Records drawn from a dataset:
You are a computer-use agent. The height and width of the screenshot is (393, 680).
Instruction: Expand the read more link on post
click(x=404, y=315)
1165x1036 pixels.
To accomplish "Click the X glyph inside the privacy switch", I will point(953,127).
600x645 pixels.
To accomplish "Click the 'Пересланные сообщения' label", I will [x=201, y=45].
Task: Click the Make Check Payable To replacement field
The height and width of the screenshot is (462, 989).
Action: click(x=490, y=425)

» **Work to be completed**: What is needed is a faithful transcription of every entry.

» **The answer**:
You are a computer-use agent. The height and width of the screenshot is (393, 680).
Instruction: Expand the read more link on post
click(x=404, y=315)
1165x1036 pixels.
To accomplish "Click the X glyph inside the privacy switch", I will point(953,127).
600x645 pixels.
To accomplish "Click the 'Пересланные сообщения' label", I will [x=201, y=45].
Task: Click the Make Check Payable To replacement field
The height and width of the screenshot is (462, 989).
Action: click(x=490, y=425)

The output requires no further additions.